Most importantly for this challenge is that we can
parametrise the phase space in lower dimensions. Not only can we relate phase space points to a lower-dimensional parameter set; we can also parametrise aspects of the distribution into this parameter set such that the parameters do not showcase the 'spiky' nature of
dσ across phase space, where we see singular peaks around process resonances and near-zero values far from them.
Challenge
Participants are tasked with building a
quantum (or hybrid classical-quantum) algorithm for
differential cross section regression, mapping a (parametrised) phase space point to the scalar value of
dσ at that point. Four sets of samples corresponding to the processes
qqˉ→Z0+njets,n=0,…,3,
and the evaluated LO differential cross section
dσ at those phase space points are provided. Note that
dσ varies between the four processes, and that the analytic formulae quickly grow in complexity with
n.
The samples have been generated with the Pepper event generator, and the phase space points are given by the internal parametrisation used by the Chili phase space sampler. Although these variables are related to kinematic observables, they are not identical --- you may think of them as a flatter mapping of the kinematics.
Dataset
The samples are provided in the HDF5 format compromising two datasets:
- randomNumbers, the parametrised phase space points (differing in dimensionality with n).
- events, the resulting event at that point as evaluated using Pepper. The only relevant entry here is the final element of each event, which is the leading order dσ evaluated at that phase space point.
Another four sample sets, excluding the events datasets, are provided for performance evaluation of your algorithms.
Problem Statement
Your task is to set up estimators for
dσ based on the sample sets, one estimator for each set. How to go about this is left up to your own interpretation; the dimensionality of the problem is constant for each value of
n, and different methods may perform differently for each dimensionality.
When developing and testing your algorithm, you should take the following in mind:
- Accuracy: Does your algorithm predict dσ well?
- Robustness: Does your algorithm perform well across different regions of the phase space?
Additionally, the analytic (classical) solution grows factorially in complexity with respect to the number of partons. Can you tell whether the same seems to hold true for your solution?
Evaluation
Alongside the labelled samples you are to build your algorithm on, each process also has an unlabelled sample containing parametrised phase space points but
not the evaluated
dσ.
Run your algorithm on these phase space points and store the results according to the submission format below.
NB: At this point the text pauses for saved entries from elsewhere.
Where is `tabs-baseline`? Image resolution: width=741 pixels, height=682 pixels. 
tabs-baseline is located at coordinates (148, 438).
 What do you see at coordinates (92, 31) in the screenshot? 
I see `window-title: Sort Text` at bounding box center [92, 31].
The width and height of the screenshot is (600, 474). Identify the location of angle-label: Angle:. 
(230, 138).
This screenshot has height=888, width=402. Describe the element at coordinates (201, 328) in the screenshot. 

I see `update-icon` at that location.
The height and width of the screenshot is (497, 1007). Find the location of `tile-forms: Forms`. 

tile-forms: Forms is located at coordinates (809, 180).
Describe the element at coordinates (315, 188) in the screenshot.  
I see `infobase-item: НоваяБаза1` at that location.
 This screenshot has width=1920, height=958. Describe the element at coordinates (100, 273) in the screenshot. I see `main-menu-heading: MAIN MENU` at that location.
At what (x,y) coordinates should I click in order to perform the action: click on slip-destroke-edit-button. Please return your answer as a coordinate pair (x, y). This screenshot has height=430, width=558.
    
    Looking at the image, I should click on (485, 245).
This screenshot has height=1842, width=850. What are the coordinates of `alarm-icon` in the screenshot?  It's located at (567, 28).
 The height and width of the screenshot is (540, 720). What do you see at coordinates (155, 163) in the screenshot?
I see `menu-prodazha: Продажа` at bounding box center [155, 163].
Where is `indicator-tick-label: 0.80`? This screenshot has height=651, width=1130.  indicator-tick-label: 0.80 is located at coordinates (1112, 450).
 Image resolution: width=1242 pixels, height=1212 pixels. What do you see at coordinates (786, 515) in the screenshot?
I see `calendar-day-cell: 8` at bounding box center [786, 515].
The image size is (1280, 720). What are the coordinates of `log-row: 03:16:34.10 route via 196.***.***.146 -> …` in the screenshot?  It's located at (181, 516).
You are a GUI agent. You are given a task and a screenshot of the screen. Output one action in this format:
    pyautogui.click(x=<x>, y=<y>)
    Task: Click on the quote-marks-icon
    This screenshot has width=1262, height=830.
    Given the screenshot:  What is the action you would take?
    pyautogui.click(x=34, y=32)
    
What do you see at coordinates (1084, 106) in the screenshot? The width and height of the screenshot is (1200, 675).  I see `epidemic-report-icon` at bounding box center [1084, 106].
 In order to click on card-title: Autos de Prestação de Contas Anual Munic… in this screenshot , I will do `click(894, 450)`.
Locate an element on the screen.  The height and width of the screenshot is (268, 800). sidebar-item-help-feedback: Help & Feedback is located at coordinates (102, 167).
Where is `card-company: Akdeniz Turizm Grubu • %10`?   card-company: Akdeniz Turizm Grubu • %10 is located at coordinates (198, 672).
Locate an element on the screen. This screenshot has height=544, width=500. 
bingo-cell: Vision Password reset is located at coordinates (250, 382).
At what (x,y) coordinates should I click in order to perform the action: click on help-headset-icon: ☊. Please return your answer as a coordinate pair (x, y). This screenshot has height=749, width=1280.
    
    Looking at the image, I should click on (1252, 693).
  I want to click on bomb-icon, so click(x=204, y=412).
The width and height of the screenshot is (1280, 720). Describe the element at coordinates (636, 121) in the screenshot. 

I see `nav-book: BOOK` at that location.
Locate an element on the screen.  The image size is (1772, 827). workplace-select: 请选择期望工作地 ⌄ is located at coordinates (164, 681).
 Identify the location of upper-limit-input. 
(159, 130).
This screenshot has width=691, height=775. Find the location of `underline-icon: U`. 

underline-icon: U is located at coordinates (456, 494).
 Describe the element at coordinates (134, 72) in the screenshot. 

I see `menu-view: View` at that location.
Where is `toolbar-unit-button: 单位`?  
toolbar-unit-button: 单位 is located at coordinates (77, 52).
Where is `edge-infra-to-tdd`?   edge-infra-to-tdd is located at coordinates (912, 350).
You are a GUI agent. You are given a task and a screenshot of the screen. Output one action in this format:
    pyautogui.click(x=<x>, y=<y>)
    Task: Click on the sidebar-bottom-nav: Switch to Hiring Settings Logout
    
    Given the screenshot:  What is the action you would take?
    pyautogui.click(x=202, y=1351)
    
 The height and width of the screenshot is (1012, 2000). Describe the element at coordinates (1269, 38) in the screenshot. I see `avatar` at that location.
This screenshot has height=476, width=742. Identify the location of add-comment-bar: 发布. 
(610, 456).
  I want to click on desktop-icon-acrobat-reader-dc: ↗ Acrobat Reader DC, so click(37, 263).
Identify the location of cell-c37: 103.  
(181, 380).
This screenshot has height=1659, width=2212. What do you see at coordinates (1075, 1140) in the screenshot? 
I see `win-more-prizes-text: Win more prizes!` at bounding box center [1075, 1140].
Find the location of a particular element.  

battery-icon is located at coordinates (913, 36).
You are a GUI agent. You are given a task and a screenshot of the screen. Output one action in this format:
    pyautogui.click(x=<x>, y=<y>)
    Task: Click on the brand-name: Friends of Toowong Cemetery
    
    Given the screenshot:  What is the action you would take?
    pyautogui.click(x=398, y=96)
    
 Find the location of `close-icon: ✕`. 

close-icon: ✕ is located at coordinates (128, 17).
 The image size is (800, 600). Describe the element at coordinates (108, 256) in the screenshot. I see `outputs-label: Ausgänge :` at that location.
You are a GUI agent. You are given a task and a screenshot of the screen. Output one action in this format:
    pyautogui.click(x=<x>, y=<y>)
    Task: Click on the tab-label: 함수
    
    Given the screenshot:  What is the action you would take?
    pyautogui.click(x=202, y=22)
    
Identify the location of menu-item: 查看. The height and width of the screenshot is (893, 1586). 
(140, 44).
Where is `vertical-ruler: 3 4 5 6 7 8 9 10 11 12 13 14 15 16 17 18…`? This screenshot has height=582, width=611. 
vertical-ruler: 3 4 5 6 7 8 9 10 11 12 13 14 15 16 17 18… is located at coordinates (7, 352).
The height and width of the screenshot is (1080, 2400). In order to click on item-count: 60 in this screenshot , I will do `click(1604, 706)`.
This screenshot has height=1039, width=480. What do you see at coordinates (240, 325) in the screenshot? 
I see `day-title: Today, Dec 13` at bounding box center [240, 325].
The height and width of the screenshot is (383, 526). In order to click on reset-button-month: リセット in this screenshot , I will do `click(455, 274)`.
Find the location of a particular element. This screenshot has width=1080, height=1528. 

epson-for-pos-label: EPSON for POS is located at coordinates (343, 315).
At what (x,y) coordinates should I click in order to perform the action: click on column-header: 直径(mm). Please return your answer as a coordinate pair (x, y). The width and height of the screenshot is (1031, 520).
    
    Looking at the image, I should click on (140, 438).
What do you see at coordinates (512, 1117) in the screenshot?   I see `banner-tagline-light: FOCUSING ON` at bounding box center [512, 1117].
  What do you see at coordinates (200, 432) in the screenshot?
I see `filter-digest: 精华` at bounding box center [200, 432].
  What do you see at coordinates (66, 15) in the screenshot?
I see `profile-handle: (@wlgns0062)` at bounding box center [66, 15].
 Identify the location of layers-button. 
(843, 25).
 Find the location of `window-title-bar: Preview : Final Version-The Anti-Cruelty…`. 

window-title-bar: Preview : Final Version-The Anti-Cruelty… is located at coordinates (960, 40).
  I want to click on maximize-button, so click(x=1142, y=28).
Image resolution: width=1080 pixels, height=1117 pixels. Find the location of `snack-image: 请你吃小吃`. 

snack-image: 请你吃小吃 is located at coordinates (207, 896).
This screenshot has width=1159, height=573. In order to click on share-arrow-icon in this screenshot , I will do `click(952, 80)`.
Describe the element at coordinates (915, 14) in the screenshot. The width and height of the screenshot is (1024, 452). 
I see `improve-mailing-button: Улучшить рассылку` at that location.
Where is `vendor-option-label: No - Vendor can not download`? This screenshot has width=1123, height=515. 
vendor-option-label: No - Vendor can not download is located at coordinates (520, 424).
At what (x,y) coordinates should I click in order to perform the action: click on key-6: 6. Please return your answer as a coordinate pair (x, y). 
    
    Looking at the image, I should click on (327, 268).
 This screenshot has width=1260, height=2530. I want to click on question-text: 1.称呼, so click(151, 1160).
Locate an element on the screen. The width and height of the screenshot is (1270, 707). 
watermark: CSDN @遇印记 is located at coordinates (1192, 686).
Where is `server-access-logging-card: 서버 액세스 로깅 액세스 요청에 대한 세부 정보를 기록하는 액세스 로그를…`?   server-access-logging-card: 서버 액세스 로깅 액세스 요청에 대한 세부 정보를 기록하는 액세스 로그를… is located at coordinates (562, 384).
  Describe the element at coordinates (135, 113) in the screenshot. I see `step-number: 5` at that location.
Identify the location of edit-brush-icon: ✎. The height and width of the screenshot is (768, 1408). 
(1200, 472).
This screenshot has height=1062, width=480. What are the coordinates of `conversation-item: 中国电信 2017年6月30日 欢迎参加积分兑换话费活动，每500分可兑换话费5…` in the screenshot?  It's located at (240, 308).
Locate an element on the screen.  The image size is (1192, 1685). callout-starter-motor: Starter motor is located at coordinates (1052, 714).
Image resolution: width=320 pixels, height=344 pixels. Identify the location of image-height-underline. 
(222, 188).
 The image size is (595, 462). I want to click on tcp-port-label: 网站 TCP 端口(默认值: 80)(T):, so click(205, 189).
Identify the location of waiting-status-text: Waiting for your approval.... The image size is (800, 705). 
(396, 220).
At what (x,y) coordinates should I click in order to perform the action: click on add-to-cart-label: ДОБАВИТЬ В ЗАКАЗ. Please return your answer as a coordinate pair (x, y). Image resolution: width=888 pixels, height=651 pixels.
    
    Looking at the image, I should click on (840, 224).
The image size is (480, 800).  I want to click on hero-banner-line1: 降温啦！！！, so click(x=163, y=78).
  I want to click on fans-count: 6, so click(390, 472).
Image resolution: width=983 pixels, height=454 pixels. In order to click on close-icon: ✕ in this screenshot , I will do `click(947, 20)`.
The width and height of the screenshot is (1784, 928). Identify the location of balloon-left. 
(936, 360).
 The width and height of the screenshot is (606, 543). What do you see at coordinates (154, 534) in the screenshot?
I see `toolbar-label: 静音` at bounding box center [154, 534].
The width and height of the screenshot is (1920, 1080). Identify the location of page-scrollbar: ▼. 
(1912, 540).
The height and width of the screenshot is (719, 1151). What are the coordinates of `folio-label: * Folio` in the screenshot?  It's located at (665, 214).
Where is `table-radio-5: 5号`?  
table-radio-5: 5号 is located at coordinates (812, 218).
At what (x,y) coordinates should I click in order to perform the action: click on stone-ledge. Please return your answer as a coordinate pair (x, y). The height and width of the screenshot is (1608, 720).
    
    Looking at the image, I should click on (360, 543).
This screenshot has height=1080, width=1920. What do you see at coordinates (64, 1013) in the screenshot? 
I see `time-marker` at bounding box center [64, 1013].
The performance of your algorithm(s) will be evaluated with the mean squared error.
Submission format
You must submit a file (e.g., submission.csv) with one row per event in the test set, for each subfolder dataset containing:
- EventID – The integer position of the event in the original hdf5 file.
- dσ – Predicted differential cross section for that event.
Notes for Participants
- The challenge has been structured to balance difficulty and feasibility, making it accessible to participants with diverse expertise.
- The problem is rooted in real-world applications of Monte Carlo simulations and event generators used in high energy physics research.
- Finalist will be asked to provide the solution (quantum algorithm and details) for a comprehensive evaluation.
We look forward to seeing innovative quantum solutions to this complex and exciting problem!
FAQ
- Can I use classical ML components alongside quantum circuits?
Yes, a hybrid approach is encouraged. The essential requirement is at least one quantum element in your workflow.
- Is domain knowledge of HEP required?
Not strictly; we’ve provided background so you can focus on the quantum modelling. The main idea is to treat it as a high-dimensional regression task. Additional questions can be asked in the discussion section
- How do we install HEP or quantum frameworks locally?
• For quantum frameworks: See Qiskit Docs, Pennylane Installation, etc.
• No specialised HEP software is strictly required unless you want to explore advanced analyses.